**EXERCISE OBJECTIVE**
Pick every line from the data that holds the word "Toggle".

Pixel coordinate grounding data
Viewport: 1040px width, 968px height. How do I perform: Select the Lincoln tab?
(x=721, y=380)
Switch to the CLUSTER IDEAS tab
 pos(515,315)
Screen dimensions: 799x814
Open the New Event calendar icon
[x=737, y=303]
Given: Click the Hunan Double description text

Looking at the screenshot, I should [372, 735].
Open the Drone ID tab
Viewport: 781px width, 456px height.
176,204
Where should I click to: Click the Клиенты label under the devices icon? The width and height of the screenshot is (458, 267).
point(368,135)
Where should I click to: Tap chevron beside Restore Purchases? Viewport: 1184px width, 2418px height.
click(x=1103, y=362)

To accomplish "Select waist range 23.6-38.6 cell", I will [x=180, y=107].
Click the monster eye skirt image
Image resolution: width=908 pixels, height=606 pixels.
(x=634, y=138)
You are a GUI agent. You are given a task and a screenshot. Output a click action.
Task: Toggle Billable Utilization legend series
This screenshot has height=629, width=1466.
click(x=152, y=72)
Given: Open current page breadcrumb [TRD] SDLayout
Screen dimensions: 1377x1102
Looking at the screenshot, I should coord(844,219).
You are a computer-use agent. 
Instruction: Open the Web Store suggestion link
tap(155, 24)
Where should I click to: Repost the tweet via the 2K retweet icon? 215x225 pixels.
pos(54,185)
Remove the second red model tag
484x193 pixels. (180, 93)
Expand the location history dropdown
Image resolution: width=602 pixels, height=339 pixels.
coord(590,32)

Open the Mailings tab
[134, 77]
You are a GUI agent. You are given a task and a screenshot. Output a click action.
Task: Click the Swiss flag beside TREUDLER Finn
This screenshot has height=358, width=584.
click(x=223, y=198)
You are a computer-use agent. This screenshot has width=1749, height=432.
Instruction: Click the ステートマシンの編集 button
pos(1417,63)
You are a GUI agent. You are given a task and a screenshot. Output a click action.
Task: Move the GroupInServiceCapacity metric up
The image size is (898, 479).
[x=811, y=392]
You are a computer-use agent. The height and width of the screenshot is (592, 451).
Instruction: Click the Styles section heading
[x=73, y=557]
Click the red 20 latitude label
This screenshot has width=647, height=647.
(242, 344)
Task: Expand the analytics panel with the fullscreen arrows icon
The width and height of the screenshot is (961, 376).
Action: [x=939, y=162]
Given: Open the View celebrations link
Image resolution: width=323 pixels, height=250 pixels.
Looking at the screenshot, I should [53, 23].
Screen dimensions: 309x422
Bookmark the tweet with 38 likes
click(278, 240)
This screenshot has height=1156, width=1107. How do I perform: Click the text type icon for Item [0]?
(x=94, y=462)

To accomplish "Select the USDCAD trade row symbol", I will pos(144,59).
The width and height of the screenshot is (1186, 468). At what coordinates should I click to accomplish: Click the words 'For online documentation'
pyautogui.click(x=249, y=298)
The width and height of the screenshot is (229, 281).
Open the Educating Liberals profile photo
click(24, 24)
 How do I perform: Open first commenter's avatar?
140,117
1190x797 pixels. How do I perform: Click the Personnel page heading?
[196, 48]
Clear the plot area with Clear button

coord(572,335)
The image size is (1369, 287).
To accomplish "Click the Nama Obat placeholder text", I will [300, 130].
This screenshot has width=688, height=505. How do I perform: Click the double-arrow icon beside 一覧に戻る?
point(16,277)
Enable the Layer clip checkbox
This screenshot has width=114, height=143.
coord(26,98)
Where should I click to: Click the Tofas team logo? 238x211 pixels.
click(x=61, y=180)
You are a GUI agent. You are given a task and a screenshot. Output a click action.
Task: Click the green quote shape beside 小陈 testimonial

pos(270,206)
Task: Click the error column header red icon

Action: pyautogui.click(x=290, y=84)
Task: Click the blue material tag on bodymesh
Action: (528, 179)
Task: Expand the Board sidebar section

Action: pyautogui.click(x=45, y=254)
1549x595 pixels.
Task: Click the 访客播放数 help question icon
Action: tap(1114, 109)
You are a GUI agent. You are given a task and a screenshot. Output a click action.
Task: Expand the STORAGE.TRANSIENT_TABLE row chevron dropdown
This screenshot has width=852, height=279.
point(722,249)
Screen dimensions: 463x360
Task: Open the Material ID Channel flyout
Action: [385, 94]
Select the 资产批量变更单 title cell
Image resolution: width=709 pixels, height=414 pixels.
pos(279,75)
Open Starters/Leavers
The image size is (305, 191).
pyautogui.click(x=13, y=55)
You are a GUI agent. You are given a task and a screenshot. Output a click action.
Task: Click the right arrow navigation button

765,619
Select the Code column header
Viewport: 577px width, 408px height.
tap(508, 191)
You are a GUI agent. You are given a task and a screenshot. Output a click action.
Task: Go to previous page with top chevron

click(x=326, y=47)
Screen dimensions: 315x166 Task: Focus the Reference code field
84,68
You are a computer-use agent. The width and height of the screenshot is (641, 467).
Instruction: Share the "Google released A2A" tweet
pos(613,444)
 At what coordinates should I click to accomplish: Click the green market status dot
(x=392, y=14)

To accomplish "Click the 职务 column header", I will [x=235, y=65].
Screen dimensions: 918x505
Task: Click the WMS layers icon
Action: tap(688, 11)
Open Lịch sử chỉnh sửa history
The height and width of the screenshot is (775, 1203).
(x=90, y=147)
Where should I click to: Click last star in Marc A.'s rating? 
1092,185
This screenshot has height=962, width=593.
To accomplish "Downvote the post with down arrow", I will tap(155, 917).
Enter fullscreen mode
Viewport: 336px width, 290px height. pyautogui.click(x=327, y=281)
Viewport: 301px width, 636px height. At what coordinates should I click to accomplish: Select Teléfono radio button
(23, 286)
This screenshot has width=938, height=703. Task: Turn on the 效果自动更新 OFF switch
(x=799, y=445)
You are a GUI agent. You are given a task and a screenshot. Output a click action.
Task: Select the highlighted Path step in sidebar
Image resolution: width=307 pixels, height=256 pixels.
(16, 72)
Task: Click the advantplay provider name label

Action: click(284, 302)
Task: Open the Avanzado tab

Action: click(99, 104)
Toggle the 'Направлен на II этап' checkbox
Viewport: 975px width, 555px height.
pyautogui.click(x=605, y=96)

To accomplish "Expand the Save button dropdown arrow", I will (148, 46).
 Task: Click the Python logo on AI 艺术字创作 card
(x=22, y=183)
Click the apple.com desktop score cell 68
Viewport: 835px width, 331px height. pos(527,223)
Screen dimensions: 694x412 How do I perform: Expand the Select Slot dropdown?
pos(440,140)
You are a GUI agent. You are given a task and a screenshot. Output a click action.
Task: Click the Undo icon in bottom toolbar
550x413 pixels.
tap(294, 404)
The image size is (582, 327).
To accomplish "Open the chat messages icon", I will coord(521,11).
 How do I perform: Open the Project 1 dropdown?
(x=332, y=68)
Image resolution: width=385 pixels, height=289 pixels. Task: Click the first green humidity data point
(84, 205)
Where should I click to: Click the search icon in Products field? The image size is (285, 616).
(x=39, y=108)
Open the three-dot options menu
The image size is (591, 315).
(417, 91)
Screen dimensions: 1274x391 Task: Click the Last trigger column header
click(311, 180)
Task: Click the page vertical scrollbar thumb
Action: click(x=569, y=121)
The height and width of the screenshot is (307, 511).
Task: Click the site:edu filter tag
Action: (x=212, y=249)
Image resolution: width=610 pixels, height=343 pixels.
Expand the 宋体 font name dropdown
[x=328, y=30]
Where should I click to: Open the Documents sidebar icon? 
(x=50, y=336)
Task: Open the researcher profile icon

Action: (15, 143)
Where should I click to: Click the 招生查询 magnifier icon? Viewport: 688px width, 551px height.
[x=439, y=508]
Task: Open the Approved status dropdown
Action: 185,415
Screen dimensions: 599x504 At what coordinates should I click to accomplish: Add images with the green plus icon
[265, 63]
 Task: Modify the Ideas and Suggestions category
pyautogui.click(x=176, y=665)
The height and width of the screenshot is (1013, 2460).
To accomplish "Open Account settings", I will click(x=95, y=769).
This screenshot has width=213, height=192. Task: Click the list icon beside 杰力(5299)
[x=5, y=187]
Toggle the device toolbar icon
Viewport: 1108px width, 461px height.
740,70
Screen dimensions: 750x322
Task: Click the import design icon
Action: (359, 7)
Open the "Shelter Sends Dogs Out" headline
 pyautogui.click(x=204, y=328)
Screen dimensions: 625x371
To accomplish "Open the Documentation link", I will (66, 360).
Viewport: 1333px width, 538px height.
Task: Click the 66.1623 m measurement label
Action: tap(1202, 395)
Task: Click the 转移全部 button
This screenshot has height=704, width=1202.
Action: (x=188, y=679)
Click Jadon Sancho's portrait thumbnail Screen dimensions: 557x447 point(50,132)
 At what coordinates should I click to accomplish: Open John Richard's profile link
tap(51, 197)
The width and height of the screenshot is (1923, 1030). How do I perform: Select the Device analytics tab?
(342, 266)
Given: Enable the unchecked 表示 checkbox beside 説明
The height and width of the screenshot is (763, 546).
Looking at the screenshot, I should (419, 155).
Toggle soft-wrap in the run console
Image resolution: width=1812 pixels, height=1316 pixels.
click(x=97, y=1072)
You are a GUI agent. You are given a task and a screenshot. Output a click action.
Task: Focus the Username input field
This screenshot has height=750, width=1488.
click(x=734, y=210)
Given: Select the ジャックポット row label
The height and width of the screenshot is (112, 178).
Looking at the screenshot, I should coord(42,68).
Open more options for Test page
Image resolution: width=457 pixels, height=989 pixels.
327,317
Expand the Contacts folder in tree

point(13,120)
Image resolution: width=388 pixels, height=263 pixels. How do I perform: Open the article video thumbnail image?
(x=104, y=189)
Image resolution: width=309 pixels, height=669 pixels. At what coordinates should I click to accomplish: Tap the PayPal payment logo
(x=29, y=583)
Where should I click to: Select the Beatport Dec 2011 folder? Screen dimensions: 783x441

**THE COMPLETED TASK**
Task: Toggle Billable Utilization legend series
Toggle the 'Направлен на II этап' checkbox
Toggle the device toolbar icon
Toggle soft-wrap in the run console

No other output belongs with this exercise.